C.1 Common Modules

LaTeXML::Common::Error

Error and Progress Reporting and Logging support.

Description

LaTeXML::Common::Error does some simple stack analysis to generate more informative, readable, error messages for LaTeXML. Its routines are used by the error reporting methods from LaTeXML::Global, namely Warn, Error and Fatal.

The general idea is that a minimal amount should be printed to STDERR (possibly with colors, spinners, etc if it is a terminal), and more complete information is printed to a log file. Neither of these are enabled, by default; see below.

SetVerbosity($verbosity);

Controls the verbosity of output to the terminal; default is 0, higher gives more information, lower gives less. A verbosity less than 0 inhibits all output to STDERR.

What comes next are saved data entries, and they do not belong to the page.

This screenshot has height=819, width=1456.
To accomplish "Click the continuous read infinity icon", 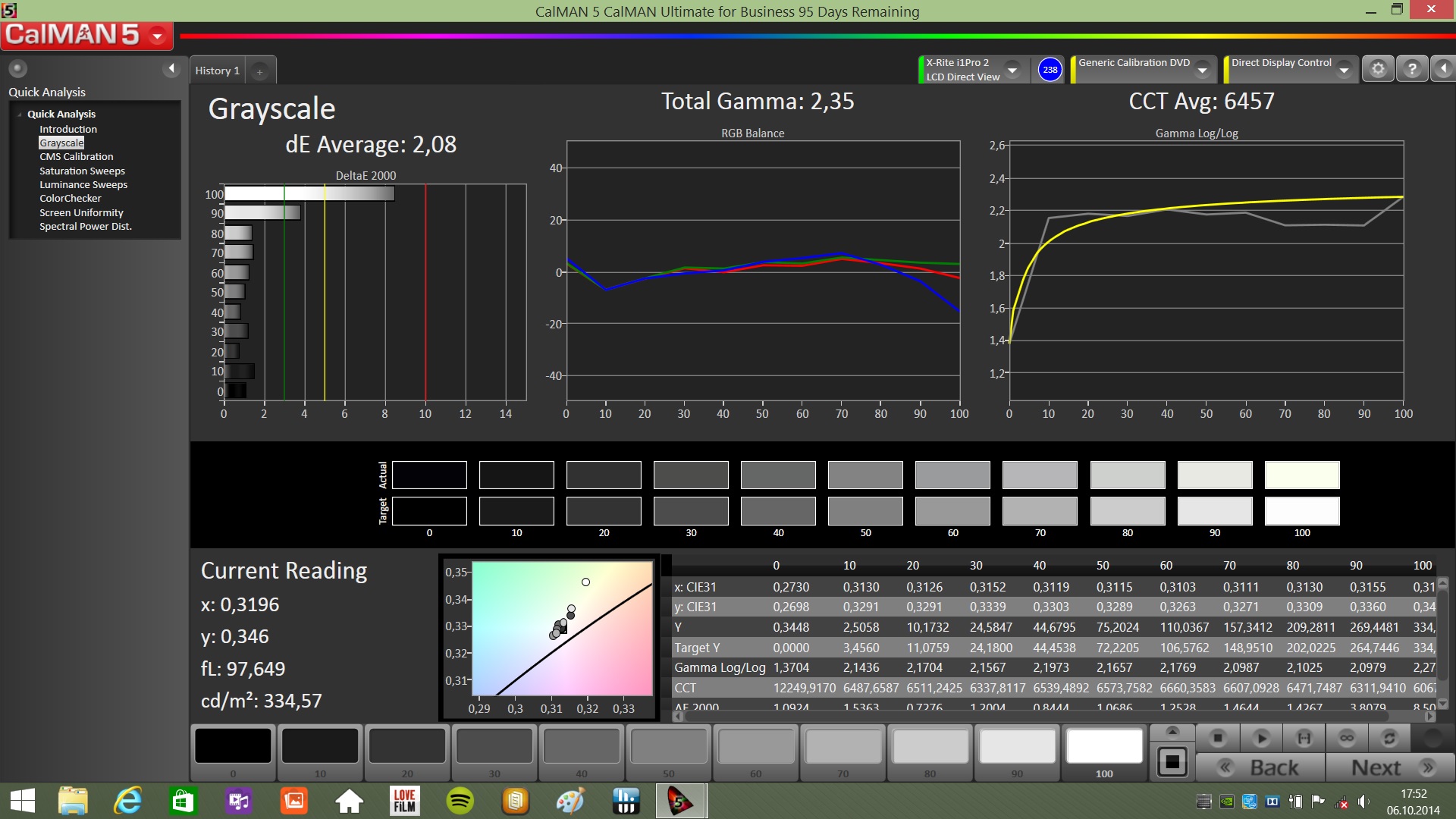I will pyautogui.click(x=1347, y=738).
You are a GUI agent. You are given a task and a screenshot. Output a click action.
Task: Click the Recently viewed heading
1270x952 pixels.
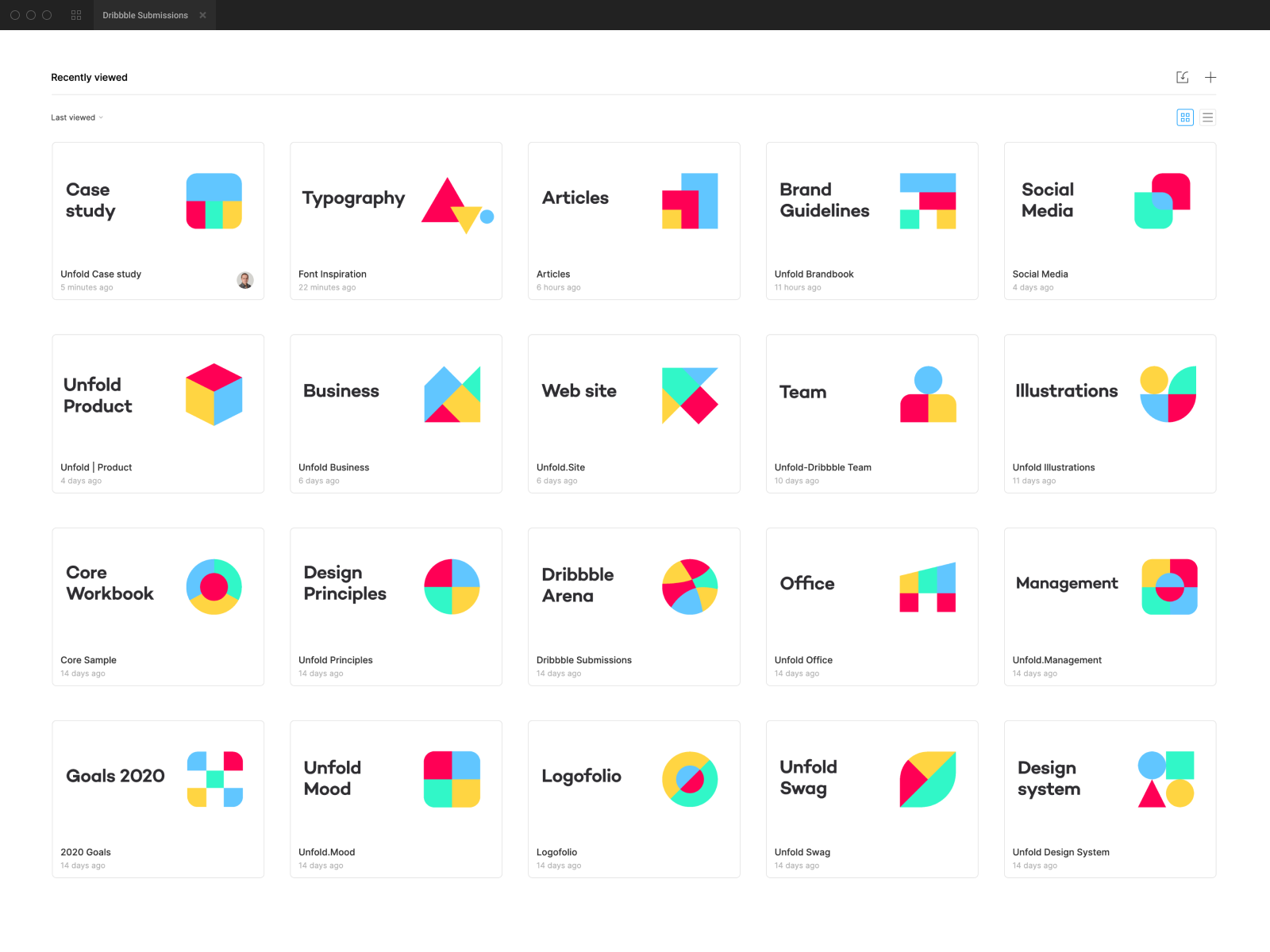click(89, 77)
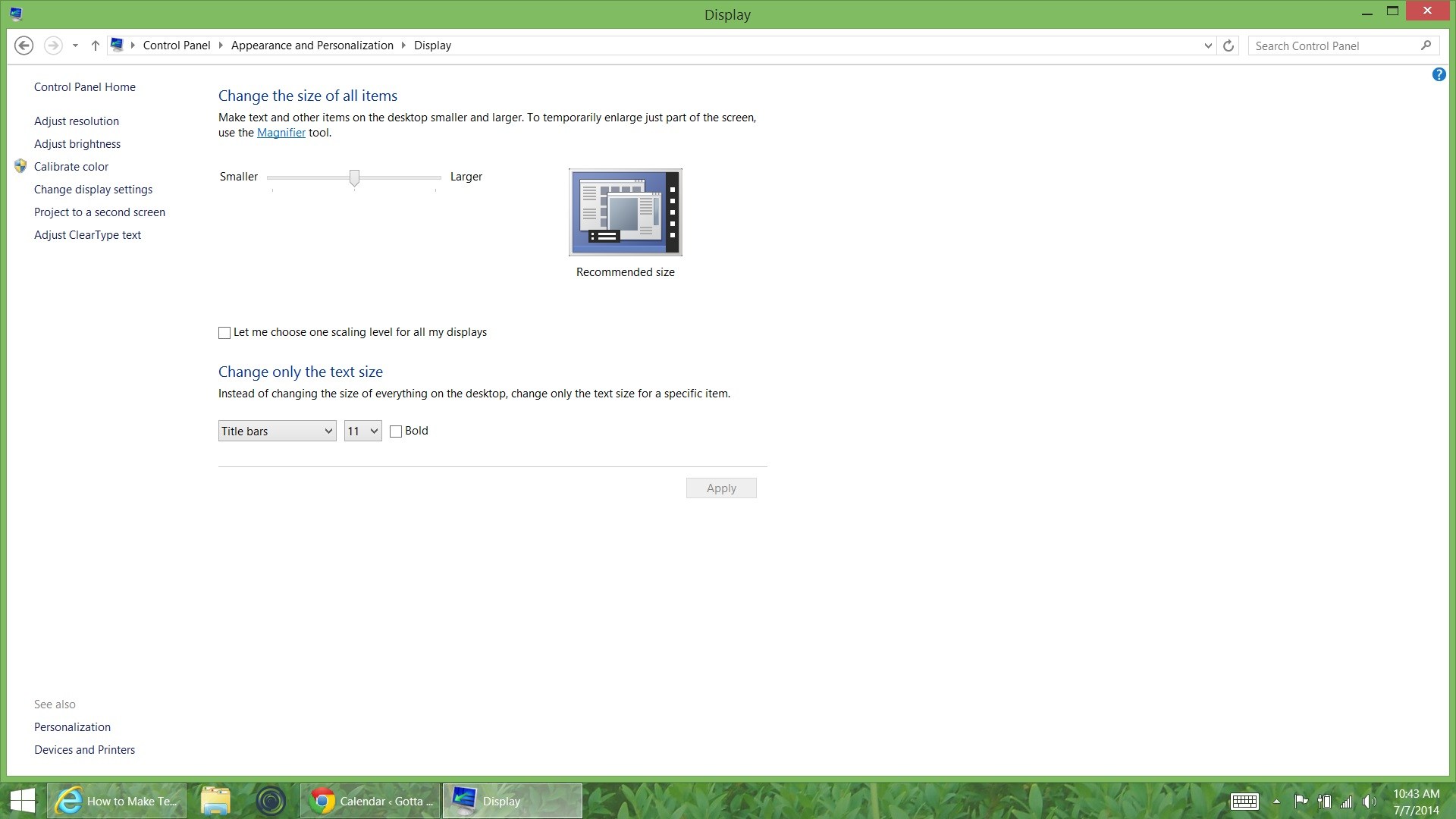Open the touch keyboard from the system tray
The width and height of the screenshot is (1456, 819).
coord(1244,801)
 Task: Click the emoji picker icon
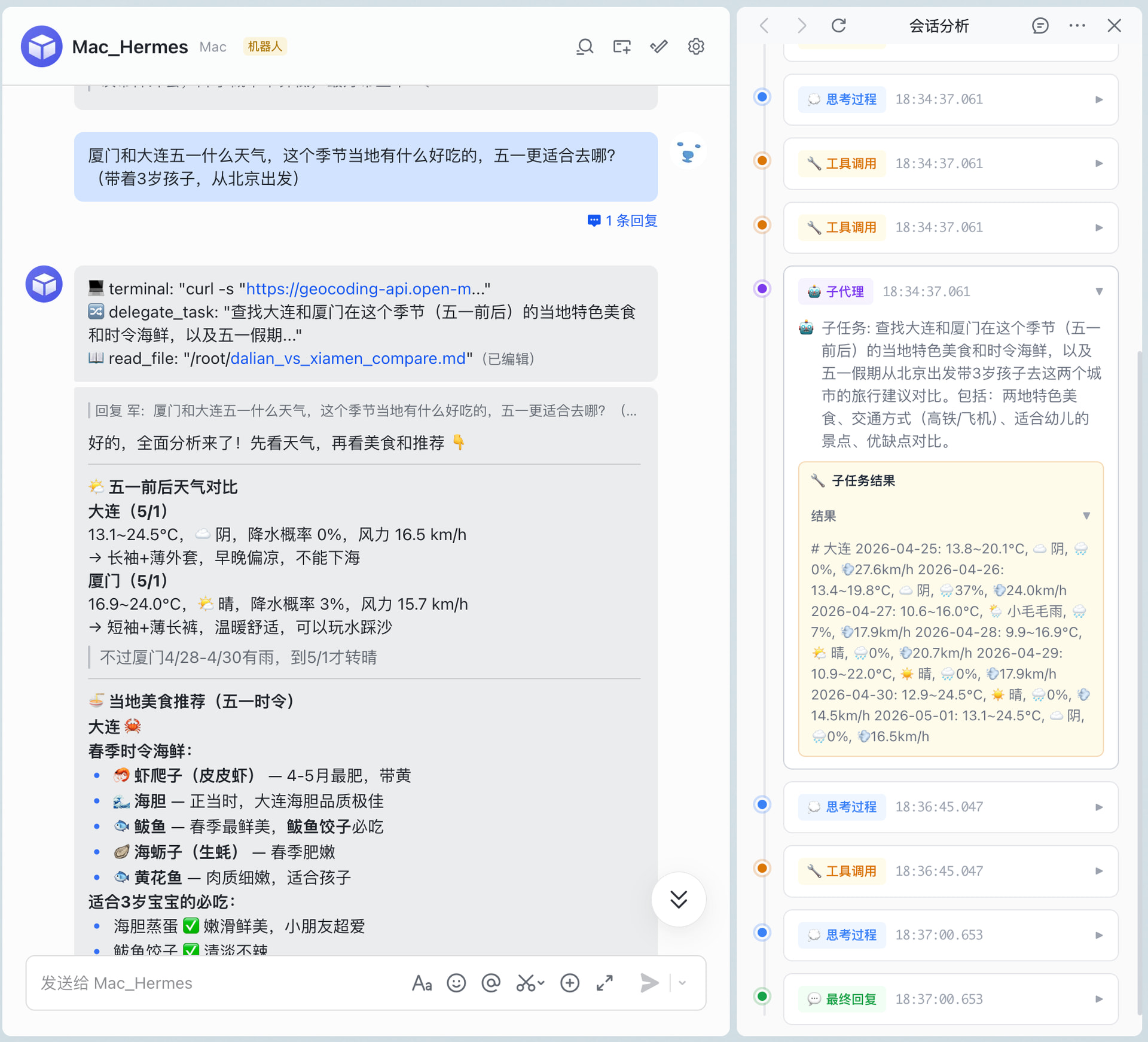[456, 983]
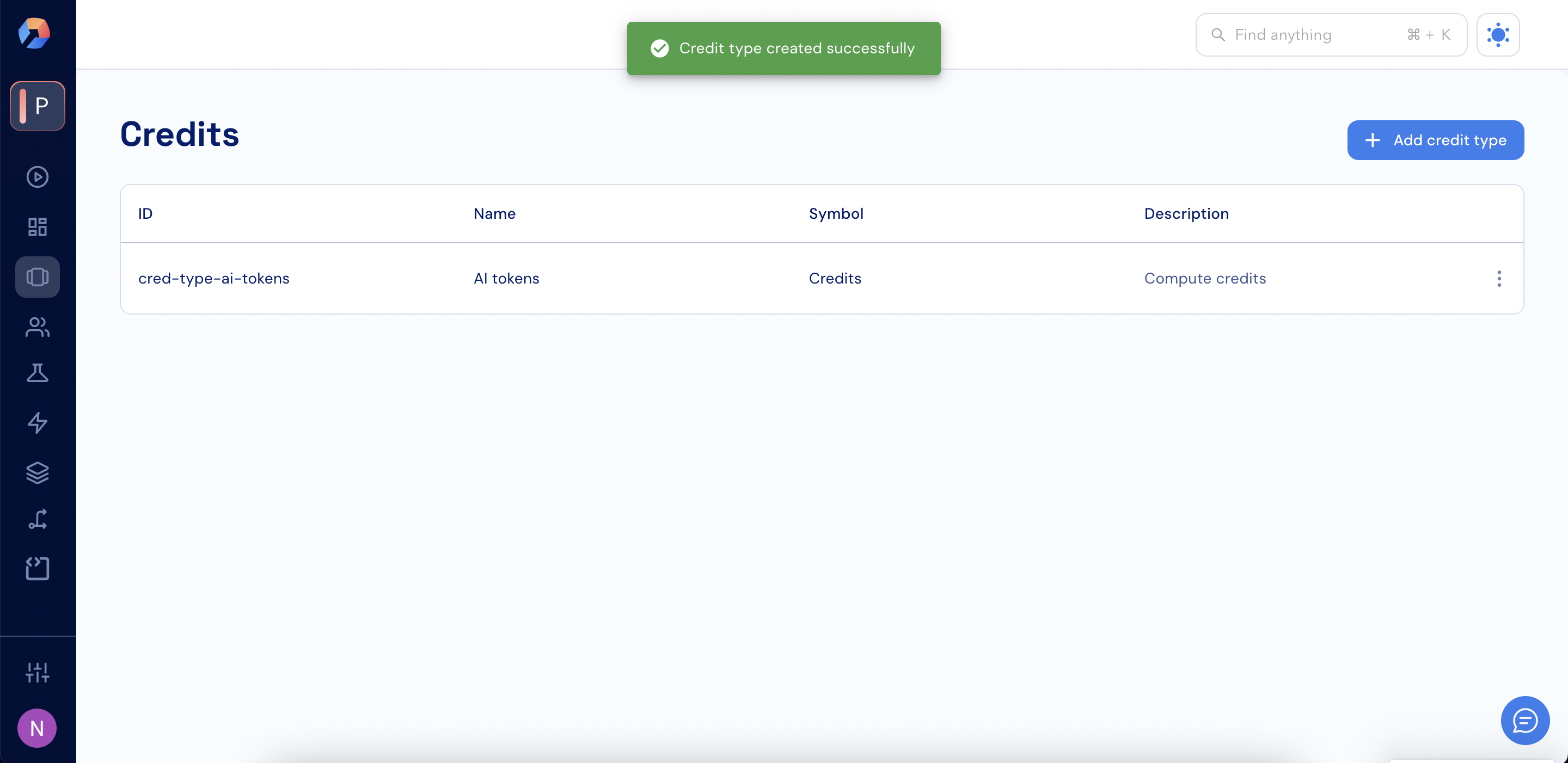The height and width of the screenshot is (763, 1568).
Task: Click the Find anything search field
Action: click(x=1331, y=35)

UseSTDERR(); ... UseSTDERR(undef);

UseSTDERR(); Enables and initializes STDERR to accept messages. If this is not called, there will be no output to STDERR. UseSTDERR(undef); disables STDERR from further messages.

UseLog($path, $append); ... UseLog(undef);

UseLog($path, $append); opens a log file on the given path. If $append is true, this file will be appended to, otherwise, it will be created initially empty. If this is not called, there will be no log file. UseLog(undef); disables and closes the log file.

Error Reporting

The Error reporting functions all take a similar set of arguments, the differences are in the implied severity of the situation, and in the amount of detail that will be reported.

The $category is a string naming a broad category of errors, such as ”undefined”. The set is open-ended, but see the manual for a list of recognized categories. $object is the object whose presence or lack caused the problem.

$where indicates where the problem occurred; passs in the $gullet or $stomach if the problem occurred during expansion or digestion; pass in a document node if it occurred there. A string will be used as is; if an undefined value is used, the error handler will try to guess.

The $message should be a somewhat concise, but readable, explanation of the problem, but ought to not refer to the document or any ”incident specific” information, so as to support indexing in build systems. @details provides additional lines of information that may be indident specific.

Fatal($category,$object,$where,$message,@details);

Signals an fatal error, printing $message along with some context. In verbose mode a stack trace is printed.

Error($category,$object,$where,$message,@details);

Signals an error, printing $message along with some context. If in strict mode, this is the same as Fatal(). Otherwise, it attempts to continue processing..

Warn($category,$object,$where,$message,@details);

Prints a warning message along with a short indicator of the input context, unless verbosity is quiet.

Info($category,$object,$where,$message,@details);

Prints an informational message along with a short indicator of the input context, unless verbosity is quiet.

Progress Reporting

Note($message);

General status message, printed whenever verbosity at or above 0, to both STDERR and the Log file (when enabled).

NoteLog($message);

Prints a status message to the Log file (when enabled).

NoteSTDERR($message);

Prints a status message to the terminal (STDERR) (when enabled).

ProgressSpinup($stage);

Begin a processing stage, which will be ended with ProgressSpindown($stage); This prints a message to the log such as ”(stage… runtime)”, where runtime is the time required. In conjunction with ProgressStep(), creates a progress spinner on STDERR.

ProgressSpinup($stage);

End a processing stage bugin with ProgressSpindown($stage);.

ProgressStep();

Steps a progress spinner on STDERR.

Debugging

Debugging statements may be embedded throughout the program. These are associated with a feature keyword. A given feature is enabled using the command-line option --debug=feature.

Debug($message) if $LaTeXML::DEBUG{$feature}

Prints $message if debugging has been enabled for the given feature.

DebuggableFeature($feature,$description)

Declare that $feature is a known debuggable feature, and give a description of it.

CheckDebuggable()

A untility to check and report if all requested debugging features actually have debugging messages declared.

Internal Functions

No user serviceable parts inside. These symbols are not exported.

$string = LaTeXML::Common::Error::generateMessage($typ,$msg,$lng,@more);

Constructs an error or warning message based on the current stack and the current location in the document. $typ is a short string characterizing the type of message, such as ”Error”. $msg is the error message itself. If $lng is true, will generate a more verbose message; this also uses the VERBOSITY set in the $STATE. Longer messages will show a trace of the objects invoked on the stack, @more are additional strings to include in the message.

$string = LaTeXML::Common::Error::stacktrace;

Return a formatted string showing a trace of the stackframes up until this function was invoked.

@objects = LaTeXML::Common::Error::objectStack;

Return a list of objects invoked on the stack. This procedure only considers those stackframes which involve methods, and the objects are those (unique) objects that the method was called on.